Но нет, он остается. Он берет меня за руку и молчит. Мы просто сидим так, бок о бок. Я чувствую себя ужасно неловко и понятия не имею, почему он меня терпит и чего добивается. А потом до меня доходит. Он ждет. Не отпустит, пока не заговорю.
Но как, как я расскажу ему правду? Это невозможно. Просто невозможно.
Он продолжает молча держать меня за руку.
— У меня брат погиб, — говорю я неожиданно для себя, каким-то незнакомым голосом. — Два года назад, по моей вине.
65
— Его звали Трумен. Он шел в школу мимо Темплтона, это такой дом, где жили всякие бедняки. Его собирались перестроить в модный жилой комплекс, но оттуда еще не все съехали. Среди тех, кто остался, был один мужик по имени Макс. Такой тощий, с гнилыми зубами. Вечно в драном пиджаке и с галстуком-бабочкой. Он обычно сидел у входа на раскладном стульчике.
Мы с Труменом ходили в одну школу, и я каждое утро должна была его провожать. В первый учебный день того года мы впервые встретились с Максом. Власти как раз пытались выселить его из Темплтона.
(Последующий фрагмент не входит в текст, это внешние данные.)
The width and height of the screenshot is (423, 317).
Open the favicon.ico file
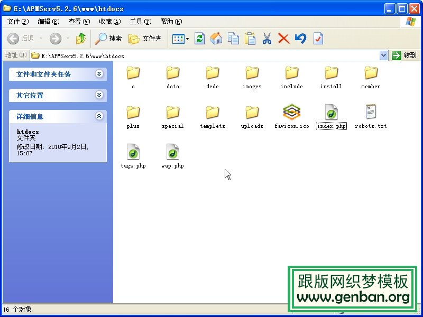[291, 112]
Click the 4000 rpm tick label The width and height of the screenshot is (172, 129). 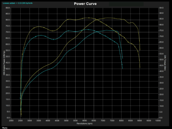(x=48, y=121)
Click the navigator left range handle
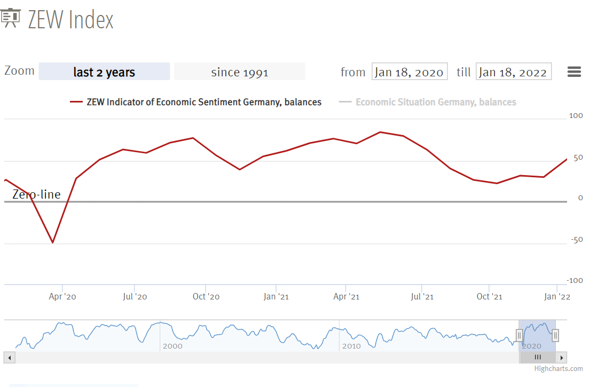Image resolution: width=590 pixels, height=387 pixels. click(x=519, y=335)
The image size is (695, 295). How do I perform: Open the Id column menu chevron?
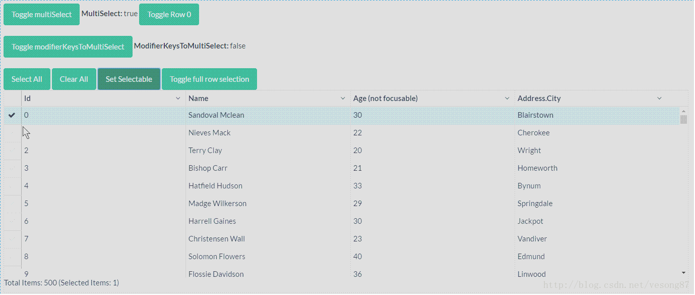(178, 99)
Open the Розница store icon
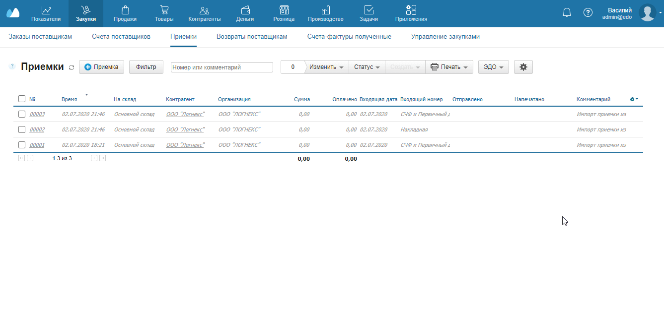 pyautogui.click(x=284, y=10)
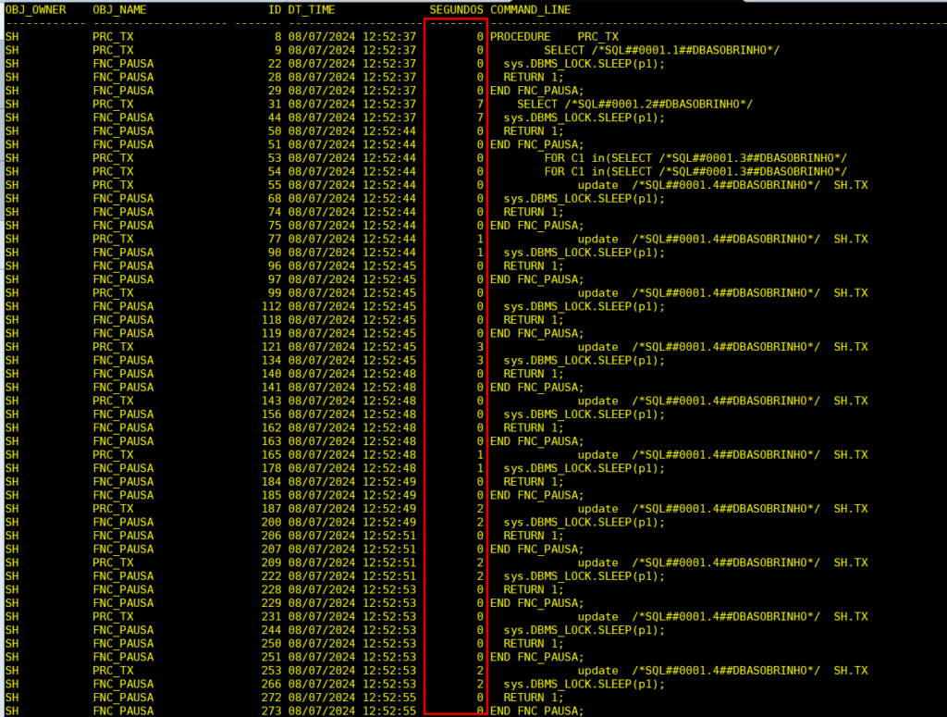Click the PROCEDURE PRC_TX command text
This screenshot has height=717, width=947.
(555, 37)
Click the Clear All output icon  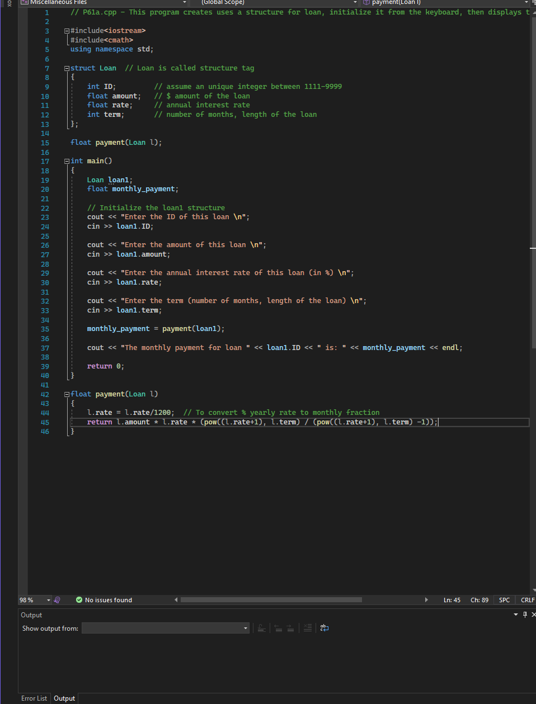pos(307,628)
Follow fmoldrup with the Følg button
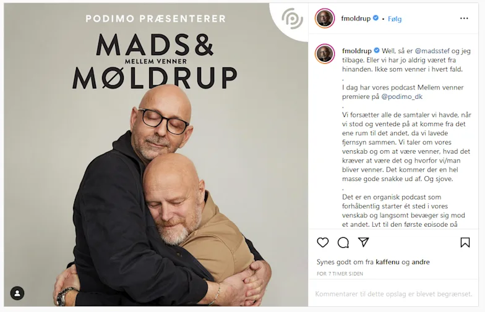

Он увидел нас, подвалил и заорал: «Я — Максимилиан Эр Питерс! Я неподкупен, неумолим и несокрушим! Грядет революция, дети мои! Грядет революция!» Я схватила Трумена за руку и попыталась его увести. А Макс не унимался: «Надо же, какие вельможные господа, даже не поговорят со мной! Конечно, они живут в особняках, с чего бы им со мной разговаривать?»
Трумен его боялся, но держался молодцом. «Не кричите, — сказал он, — когда все вокруг кричат, никто никого не слышит». Макс обалдел и заткнулся. А Трумен представился и протянул ему руку. Макс ее пожал, а потом вдруг как зарычит! Прямо скорчил жуткую рожу и зарычал как собака. Трумен весь сжался, но не двинулся с места. Макс тогда заржал и с тех пор звал Трумена «отважным юным рыцарем».
Мы ходили мимо него каждый день. Он, как правило, что-то громогласно вещал про революцию — что она вот-вот начнется. Призывал прохожих мочить богачей и отдать власть народу. Нес всякую чушь насчет мэра, муниципалитета и Дональда Трампа. Кто-то мне говорил, что Макс был адвокатом, защищал неимущих в суде. Но вообще считалось, что он безобидный, да и какая разница, если скоро его все равно выгонят к чертям. Муниципалитет собирался выдворить всех из Темплтона, чтобы начать реконструкцию.